## [Problem details]
For the records that follow, please set down exactly the lines between the one holding "Viewport: 1568px width, 441px height." and the one holding "Task: Choose Diseño 12 QR format", inclusive, and only those.

## [Records for the exercise]
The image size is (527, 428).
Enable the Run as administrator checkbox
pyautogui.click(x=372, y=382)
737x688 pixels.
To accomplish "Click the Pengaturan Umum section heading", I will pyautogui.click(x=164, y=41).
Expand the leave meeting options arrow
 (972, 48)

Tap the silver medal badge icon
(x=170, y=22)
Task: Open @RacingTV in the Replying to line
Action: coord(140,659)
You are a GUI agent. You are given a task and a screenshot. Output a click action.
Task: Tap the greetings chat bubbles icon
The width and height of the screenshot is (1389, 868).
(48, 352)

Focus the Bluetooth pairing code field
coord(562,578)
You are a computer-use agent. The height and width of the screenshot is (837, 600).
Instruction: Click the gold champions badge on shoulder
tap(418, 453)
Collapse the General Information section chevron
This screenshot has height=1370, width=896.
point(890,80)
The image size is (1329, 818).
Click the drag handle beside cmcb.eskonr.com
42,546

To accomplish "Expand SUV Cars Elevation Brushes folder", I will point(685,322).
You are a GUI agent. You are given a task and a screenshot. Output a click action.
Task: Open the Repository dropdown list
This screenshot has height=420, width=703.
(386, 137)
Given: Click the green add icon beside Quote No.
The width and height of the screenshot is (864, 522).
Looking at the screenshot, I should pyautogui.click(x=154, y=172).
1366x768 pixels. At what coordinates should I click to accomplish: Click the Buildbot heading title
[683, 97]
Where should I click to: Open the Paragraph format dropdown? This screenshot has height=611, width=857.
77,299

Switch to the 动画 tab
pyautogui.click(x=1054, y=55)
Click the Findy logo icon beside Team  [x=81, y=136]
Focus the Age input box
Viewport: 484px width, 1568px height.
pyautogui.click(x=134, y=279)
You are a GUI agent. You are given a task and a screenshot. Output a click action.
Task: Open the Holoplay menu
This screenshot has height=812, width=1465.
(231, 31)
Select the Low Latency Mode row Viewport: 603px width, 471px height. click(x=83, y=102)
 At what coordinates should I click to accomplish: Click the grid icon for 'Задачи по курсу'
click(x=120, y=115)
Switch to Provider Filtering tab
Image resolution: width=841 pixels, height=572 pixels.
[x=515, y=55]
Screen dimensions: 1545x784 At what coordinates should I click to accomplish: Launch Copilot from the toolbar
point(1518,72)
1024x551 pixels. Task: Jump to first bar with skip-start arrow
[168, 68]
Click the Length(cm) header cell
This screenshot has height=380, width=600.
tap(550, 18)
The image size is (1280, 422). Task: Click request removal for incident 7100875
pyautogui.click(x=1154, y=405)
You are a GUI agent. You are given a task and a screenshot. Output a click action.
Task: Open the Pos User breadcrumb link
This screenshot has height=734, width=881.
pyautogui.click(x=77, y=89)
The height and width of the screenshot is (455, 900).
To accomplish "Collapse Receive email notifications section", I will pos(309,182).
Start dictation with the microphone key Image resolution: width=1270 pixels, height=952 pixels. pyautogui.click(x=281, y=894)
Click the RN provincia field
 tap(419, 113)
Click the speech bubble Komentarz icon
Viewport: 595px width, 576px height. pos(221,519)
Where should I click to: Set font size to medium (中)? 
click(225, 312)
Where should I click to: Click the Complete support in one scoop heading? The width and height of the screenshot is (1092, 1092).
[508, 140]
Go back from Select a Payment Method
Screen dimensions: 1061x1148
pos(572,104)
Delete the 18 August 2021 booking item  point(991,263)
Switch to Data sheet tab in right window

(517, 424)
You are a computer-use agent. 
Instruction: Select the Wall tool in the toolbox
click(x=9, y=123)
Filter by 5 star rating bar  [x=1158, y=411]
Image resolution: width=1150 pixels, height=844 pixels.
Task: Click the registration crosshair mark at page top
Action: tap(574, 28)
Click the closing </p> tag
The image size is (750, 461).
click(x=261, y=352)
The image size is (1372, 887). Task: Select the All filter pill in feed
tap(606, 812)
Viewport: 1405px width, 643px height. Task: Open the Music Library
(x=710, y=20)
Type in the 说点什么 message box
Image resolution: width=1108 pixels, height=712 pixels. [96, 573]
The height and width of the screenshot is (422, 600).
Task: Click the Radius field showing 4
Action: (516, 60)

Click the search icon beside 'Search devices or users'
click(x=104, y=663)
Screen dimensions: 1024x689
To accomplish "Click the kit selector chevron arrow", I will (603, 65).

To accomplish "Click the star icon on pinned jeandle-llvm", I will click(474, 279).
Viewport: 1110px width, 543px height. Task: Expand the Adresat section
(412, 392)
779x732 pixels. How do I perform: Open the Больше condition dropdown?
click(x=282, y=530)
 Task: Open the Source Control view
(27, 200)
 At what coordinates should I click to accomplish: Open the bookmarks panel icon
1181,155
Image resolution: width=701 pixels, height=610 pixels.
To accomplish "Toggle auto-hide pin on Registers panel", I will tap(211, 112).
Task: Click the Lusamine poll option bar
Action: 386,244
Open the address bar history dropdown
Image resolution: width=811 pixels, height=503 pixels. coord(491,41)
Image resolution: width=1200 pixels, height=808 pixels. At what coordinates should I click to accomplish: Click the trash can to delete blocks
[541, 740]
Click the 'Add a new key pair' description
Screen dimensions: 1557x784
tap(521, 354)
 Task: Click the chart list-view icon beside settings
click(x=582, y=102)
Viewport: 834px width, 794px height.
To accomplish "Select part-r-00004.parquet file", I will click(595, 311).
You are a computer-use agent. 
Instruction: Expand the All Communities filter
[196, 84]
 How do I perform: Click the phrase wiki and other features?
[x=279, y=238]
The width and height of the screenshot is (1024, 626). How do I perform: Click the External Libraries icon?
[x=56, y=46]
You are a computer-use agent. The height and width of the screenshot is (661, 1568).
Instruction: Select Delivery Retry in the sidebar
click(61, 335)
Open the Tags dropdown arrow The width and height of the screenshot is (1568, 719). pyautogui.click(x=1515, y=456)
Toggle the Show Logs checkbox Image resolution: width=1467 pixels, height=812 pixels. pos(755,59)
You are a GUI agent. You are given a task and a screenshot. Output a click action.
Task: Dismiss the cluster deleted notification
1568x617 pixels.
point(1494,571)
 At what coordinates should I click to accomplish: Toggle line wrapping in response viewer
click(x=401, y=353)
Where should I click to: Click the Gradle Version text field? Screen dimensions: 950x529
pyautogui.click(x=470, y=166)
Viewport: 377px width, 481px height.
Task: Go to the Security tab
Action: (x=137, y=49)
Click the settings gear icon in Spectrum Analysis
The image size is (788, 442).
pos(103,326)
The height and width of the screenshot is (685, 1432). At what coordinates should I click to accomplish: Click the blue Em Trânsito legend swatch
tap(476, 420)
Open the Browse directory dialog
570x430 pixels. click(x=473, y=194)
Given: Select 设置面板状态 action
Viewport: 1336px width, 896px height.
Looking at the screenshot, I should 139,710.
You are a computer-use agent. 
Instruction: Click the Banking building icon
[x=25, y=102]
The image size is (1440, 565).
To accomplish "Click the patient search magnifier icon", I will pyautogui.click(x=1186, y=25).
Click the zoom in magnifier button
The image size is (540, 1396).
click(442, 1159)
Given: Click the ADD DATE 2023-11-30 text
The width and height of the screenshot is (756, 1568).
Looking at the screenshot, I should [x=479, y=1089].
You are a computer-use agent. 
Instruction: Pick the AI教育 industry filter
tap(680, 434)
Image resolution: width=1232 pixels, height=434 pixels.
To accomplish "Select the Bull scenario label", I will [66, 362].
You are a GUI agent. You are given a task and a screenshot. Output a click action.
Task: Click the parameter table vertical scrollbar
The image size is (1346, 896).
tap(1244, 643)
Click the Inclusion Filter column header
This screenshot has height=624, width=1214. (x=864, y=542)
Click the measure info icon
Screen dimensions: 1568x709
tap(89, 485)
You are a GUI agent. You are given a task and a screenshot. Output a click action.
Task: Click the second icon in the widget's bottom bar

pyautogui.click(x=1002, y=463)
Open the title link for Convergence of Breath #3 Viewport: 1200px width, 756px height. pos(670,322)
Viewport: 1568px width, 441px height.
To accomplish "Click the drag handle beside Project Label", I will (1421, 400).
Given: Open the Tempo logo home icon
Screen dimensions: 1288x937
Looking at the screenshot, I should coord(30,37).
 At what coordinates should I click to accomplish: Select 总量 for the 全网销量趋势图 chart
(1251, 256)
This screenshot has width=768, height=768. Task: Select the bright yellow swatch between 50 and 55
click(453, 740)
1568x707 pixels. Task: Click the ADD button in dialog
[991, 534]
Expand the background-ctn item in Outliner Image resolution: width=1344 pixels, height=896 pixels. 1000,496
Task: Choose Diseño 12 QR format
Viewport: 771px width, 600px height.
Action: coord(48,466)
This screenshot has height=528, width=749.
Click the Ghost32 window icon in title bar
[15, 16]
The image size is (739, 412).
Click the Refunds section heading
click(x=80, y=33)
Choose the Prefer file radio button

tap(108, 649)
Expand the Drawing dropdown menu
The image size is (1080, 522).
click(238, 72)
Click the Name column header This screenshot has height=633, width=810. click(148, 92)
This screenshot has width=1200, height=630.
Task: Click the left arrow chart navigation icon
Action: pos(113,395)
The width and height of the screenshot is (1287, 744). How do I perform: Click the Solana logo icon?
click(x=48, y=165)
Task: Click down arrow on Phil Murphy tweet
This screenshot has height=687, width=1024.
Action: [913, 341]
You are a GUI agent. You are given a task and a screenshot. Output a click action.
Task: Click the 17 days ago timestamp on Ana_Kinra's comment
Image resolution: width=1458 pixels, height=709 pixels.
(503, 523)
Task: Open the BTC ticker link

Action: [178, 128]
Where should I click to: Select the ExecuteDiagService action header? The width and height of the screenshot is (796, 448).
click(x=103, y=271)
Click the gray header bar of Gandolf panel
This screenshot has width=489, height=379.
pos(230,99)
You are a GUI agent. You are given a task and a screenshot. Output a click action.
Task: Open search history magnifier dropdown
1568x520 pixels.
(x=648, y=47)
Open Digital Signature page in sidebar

## [Solution below]
Viewport: 1568px width, 441px height.
To accomplish "Click the drag handle beside Project Label", I will (1421, 400).
Given: Open the Tempo logo home icon
Screen dimensions: 1288x937
Looking at the screenshot, I should coord(30,37).
 At what coordinates should I click to accomplish: Select 总量 for the 全网销量趋势图 chart
(1251, 256)
This screenshot has width=768, height=768. Task: Select the bright yellow swatch between 50 and 55
click(453, 740)
1568x707 pixels. Task: Click the ADD button in dialog
[991, 534]
Expand the background-ctn item in Outliner Image resolution: width=1344 pixels, height=896 pixels. 1000,496
Task: Choose Diseño 12 QR format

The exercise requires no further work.